[[ Extracted data open ]]

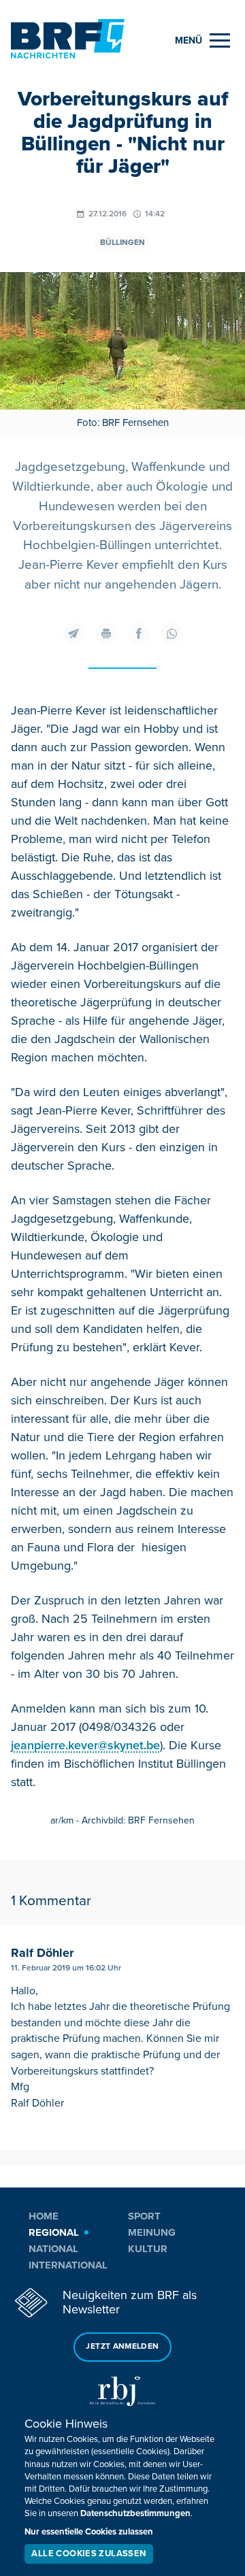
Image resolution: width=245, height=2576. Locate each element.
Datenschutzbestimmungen (135, 2513)
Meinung (152, 2232)
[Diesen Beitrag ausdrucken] (106, 633)
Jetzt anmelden (122, 2346)
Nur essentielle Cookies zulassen (88, 2531)
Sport (144, 2216)
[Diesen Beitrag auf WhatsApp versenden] (171, 633)
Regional (54, 2232)
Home (44, 2216)
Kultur (147, 2249)
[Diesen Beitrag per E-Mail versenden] (73, 633)
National (53, 2249)
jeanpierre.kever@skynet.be (85, 1745)
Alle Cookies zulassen (88, 2553)
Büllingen (122, 242)
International (68, 2265)
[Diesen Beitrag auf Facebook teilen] (139, 633)
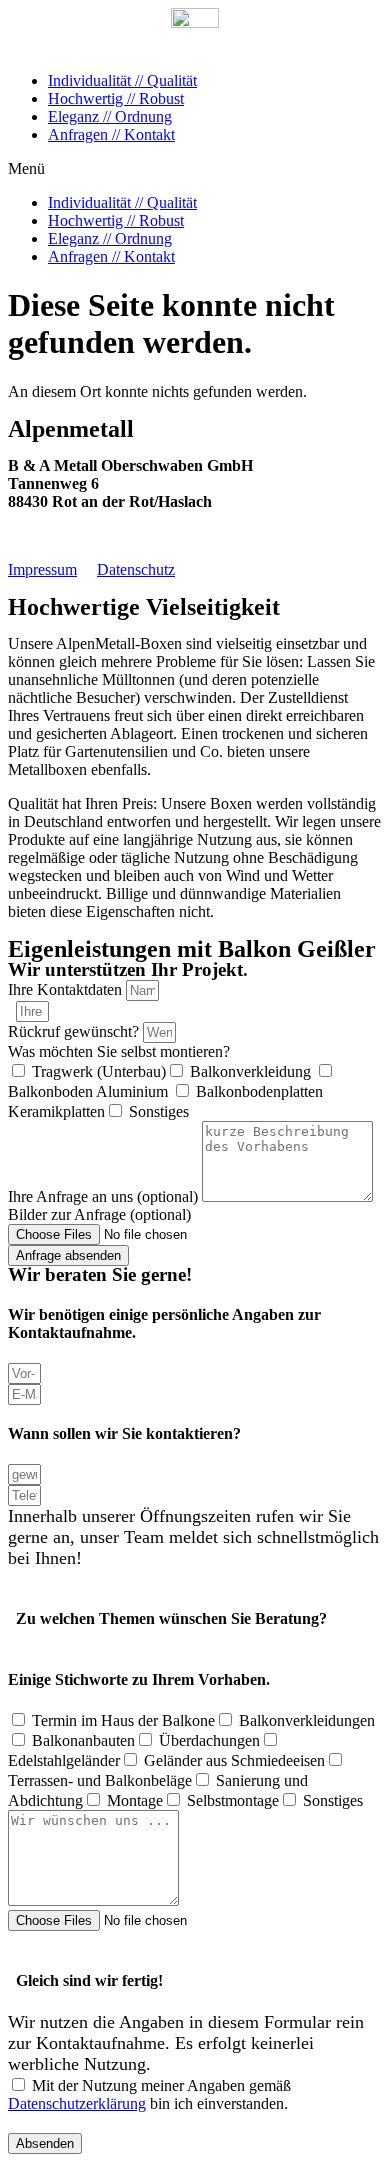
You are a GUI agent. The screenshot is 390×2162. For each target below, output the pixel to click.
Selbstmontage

[[ Extracted data closed ]]

Assignment — Each line from the one that holds "Home (44, 2216)" through the end of the entries must be returned exactly, while any pictures stay out.

Output for this exercise —
Home (44, 2216)
Kultur (147, 2249)
[Diesen Beitrag per E-Mail versenden] (73, 633)
National (53, 2249)
jeanpierre.kever@skynet.be (85, 1745)
Alle Cookies zulassen (88, 2553)
Büllingen (122, 242)
International (68, 2265)
[Diesen Beitrag auf Facebook teilen] (139, 633)
You are a GUI agent. The screenshot is 390×2162. For each target below, output the pixel to click.
Selbstmontage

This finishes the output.